The book’s style, however, frequently verges on the journalistic, as Phillips liberally applies connotatively charged adjectives to nearly every figure. He calls Hitler’s foreign minister, Joachim von Ribbentrop, “stupid, rude, [and] gauche.” The pro-Nazi socialite Unity Mitford is “Hitler’s crazed British aristocratic groupie” (82, 315). Phillips also often spices his historical narrative with editorializing remarks: “Whenever Chamberlain saw dregs in a glass it was half full of the finest vintage to him” (263). This casual tone, along with catchy but vague chapter titles (Chapter 26, “Catching the Mugwumps”) diminish the book’s utility as an academic source.
Phillips on Churchill
When Phillips does address Churchill’s critical role, he seems quick to dismiss WSC’s political acumen. For example, Phillips describes Churchill’s character as “notably abrasive” and lacking “judgment…the archetypal young man in a hurry” (7). This caricature seems overdrawn. Churchill certainly never pulled punches when it came to condemning Appeasement. His ability to maintain personal friendship with political enemies has been well-documented. Certainly he despised Wilson for his appeaser’s role. Yet he retained him as head of the civil service under his National Government against Clement Attlee’s opposition (374).

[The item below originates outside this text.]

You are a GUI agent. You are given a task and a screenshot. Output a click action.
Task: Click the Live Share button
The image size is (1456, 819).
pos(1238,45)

Phillips correctly admits that Churchill extended “general forgiveness” to the Appeasers (379). But his suggestion that as a policy-maker, Churchill was “right on the big picture but wrong enough on the details to muddy the waters” seems suspect in light of something Phillips himself later acknowledges: It was Churchill not Chamberlain who sought out “extensive and detailed” military intelligence as war approached (116, 200).
Worthy effort
Minor faults aside, Fighting Churchill, Appeasing Hitler offers a compellingly researched condemnation of Chamberlain’s and Wilson’s naiveté. After discovering the full extent of their blunders, readers will appreciate Phillips’s description of Wilson’s departure. On Churchill’s first day as prime minister, he ordered him to vacate his 10 Downing Street office. If his room was not cleared by 2pm, Churchill said, he would make Wilson “Minister to Iceland” (373).
According to another version of that story (which Phillips does not include), Wilson returned to his office after lunch, finding his papers stacked in the hall. Inside were Randolph Churchill and Brendan Bracken, comfortably smoking cigars on his couch.4 No words were exchanged and Wilson left, never to return.

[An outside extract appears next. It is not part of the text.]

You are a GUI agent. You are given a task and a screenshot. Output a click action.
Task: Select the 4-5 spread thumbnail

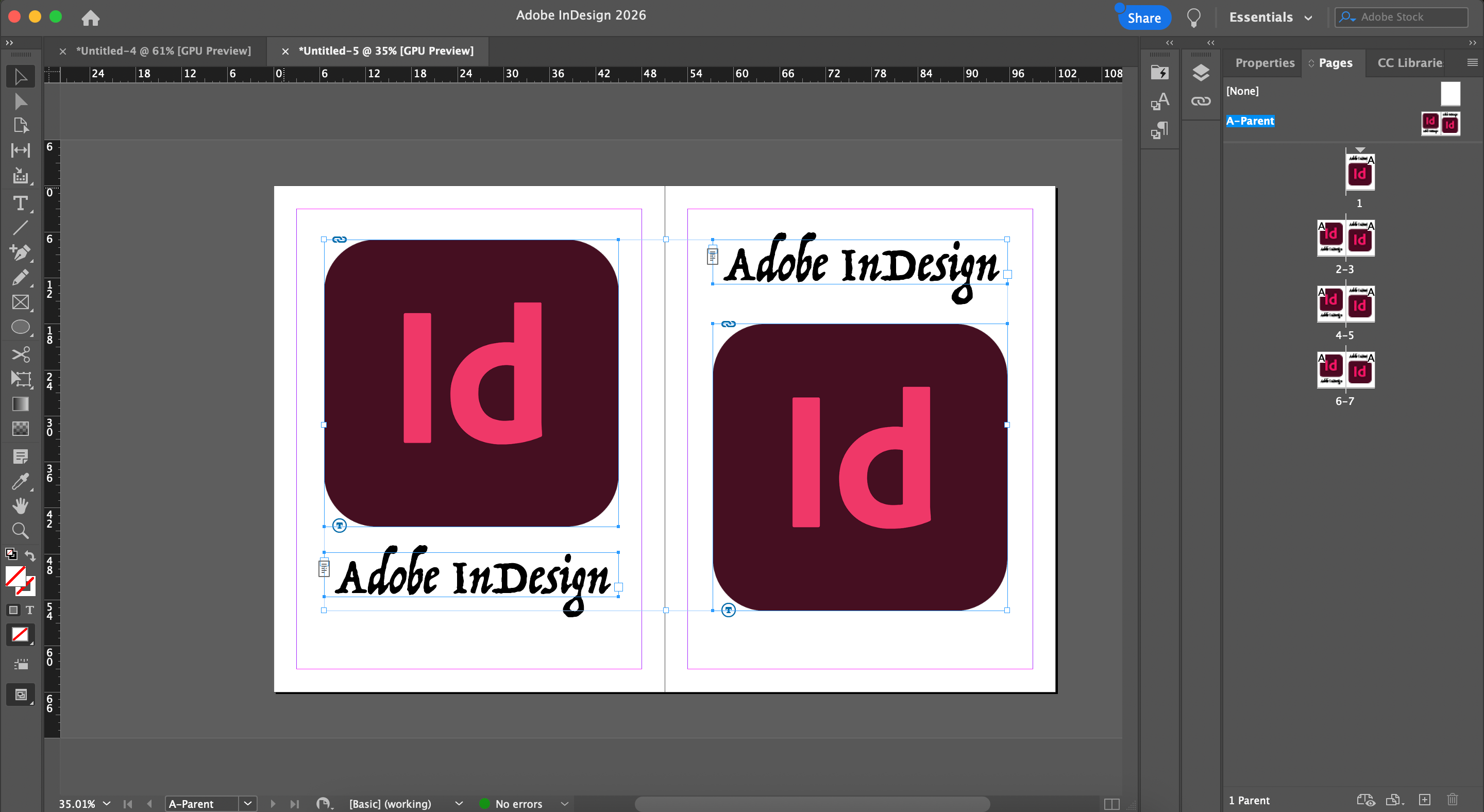coord(1345,303)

Though Horace Wilson has quietly faded into obscurity, Phillips’s much-needed volume brings to light the magnitude of his influence over British policy and the predictable failures of Wilson and Chamberlain’s policy of appeasement. Phillips’ account is worth reading for the precise details which made a middle-rank civil servant an architect of foreign policy.
Endnotes
1 Martin Gilbert and Richard Gott, The Appeasers (1963, repr., London: Phoenix Press, 2000), 56.
2 G.C. Peden, “Sir Horace Wilson and Appeasement,” The Historical Journal 53, no. 4 (December 2010), 1013.
3 Tim Bouverie, Appeasement: Chamberlain, Hitler, Churchill, and the Road to War (New York: Tim Duggan Books, 2019), 217-18.
4 Gilbert and Gott, The Appeasers, 352.
The author
Connor Daniels is a junior studying history and politics at Hillsdale College and a Winston Churchill Fellow.